------ DATASET RECORDS

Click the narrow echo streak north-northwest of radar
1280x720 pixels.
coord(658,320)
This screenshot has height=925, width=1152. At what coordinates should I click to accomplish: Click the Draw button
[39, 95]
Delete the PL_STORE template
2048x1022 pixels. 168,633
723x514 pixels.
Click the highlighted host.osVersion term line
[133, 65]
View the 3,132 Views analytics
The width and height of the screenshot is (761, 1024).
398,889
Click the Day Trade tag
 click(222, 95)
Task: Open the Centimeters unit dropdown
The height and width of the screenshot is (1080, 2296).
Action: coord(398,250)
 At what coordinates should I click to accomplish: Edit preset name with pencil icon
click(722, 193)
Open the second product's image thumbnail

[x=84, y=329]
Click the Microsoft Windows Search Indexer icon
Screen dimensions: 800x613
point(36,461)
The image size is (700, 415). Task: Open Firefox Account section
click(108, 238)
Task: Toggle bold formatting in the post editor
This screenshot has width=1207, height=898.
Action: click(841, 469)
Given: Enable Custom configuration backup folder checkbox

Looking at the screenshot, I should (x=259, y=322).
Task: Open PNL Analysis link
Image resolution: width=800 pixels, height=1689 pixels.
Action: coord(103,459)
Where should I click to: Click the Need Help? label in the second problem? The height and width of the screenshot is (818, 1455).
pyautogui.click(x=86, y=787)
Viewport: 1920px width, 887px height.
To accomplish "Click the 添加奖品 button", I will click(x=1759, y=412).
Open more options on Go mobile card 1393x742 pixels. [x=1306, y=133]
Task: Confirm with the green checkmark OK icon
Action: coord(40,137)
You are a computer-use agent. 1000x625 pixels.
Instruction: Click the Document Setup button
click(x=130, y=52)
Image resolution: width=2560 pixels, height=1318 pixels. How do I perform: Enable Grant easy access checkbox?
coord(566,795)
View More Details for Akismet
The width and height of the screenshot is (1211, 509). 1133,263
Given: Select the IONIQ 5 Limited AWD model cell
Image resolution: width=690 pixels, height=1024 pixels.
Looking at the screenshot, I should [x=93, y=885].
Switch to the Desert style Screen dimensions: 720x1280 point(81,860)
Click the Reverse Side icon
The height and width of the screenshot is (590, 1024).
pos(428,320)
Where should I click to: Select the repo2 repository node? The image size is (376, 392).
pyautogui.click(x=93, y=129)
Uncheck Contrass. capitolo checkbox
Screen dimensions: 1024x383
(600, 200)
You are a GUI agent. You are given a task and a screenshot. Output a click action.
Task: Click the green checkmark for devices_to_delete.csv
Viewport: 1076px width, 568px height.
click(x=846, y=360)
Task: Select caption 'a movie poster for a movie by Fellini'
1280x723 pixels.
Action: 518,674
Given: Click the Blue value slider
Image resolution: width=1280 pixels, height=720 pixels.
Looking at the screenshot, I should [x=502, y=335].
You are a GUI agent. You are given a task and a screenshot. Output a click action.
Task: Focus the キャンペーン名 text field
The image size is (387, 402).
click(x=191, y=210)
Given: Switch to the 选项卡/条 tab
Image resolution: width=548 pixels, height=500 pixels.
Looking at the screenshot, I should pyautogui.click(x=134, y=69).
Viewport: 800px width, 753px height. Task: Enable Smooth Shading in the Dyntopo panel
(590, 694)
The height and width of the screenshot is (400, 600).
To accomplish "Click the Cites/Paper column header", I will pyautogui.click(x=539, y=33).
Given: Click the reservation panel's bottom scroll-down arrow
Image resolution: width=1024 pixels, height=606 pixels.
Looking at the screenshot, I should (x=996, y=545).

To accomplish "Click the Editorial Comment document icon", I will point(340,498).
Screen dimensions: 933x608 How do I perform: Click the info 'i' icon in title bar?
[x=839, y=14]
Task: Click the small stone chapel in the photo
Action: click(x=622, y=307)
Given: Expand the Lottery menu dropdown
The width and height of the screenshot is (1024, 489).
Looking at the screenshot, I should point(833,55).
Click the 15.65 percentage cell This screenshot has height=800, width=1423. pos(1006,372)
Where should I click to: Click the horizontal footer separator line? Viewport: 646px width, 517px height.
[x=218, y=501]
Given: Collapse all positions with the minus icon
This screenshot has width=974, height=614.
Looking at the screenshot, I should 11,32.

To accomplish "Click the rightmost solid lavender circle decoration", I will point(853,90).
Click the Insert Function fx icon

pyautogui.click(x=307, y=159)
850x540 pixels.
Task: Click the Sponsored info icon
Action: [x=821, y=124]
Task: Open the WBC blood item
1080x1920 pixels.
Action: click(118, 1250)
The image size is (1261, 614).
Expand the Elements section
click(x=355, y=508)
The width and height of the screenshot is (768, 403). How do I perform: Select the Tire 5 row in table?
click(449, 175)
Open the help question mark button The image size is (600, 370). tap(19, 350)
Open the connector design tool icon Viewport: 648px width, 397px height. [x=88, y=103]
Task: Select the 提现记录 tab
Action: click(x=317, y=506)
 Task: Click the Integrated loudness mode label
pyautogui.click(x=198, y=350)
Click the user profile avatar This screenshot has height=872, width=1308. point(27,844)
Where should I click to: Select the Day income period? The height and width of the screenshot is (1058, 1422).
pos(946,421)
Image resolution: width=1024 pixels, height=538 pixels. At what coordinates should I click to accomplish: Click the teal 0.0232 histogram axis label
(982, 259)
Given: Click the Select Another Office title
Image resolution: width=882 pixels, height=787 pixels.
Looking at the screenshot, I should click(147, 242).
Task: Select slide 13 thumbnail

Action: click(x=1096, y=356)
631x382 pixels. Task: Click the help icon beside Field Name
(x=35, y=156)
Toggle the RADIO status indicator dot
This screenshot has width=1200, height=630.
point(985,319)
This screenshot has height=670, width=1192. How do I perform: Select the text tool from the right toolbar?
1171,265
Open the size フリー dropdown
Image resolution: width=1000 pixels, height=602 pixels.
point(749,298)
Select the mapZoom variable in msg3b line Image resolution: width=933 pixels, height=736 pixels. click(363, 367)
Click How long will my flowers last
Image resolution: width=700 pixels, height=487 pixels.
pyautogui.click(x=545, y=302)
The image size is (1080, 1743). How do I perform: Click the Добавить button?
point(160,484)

------------

*WHAT YOU ARE ASKED TO DO*
Could you set down, word for word, only the lines above from the line with "The height and width of the screenshot is (400, 600)." to the line with "Given: Expand the Lottery menu dropdown", including both?

*TASK RESULT*
The height and width of the screenshot is (400, 600).
To accomplish "Click the Cites/Paper column header", I will pyautogui.click(x=539, y=33).
Given: Click the reservation panel's bottom scroll-down arrow
Image resolution: width=1024 pixels, height=606 pixels.
Looking at the screenshot, I should (x=996, y=545).

To accomplish "Click the Editorial Comment document icon", I will point(340,498).
Screen dimensions: 933x608 How do I perform: Click the info 'i' icon in title bar?
[x=839, y=14]
Task: Click the small stone chapel in the photo
Action: click(x=622, y=307)
Given: Expand the Lottery menu dropdown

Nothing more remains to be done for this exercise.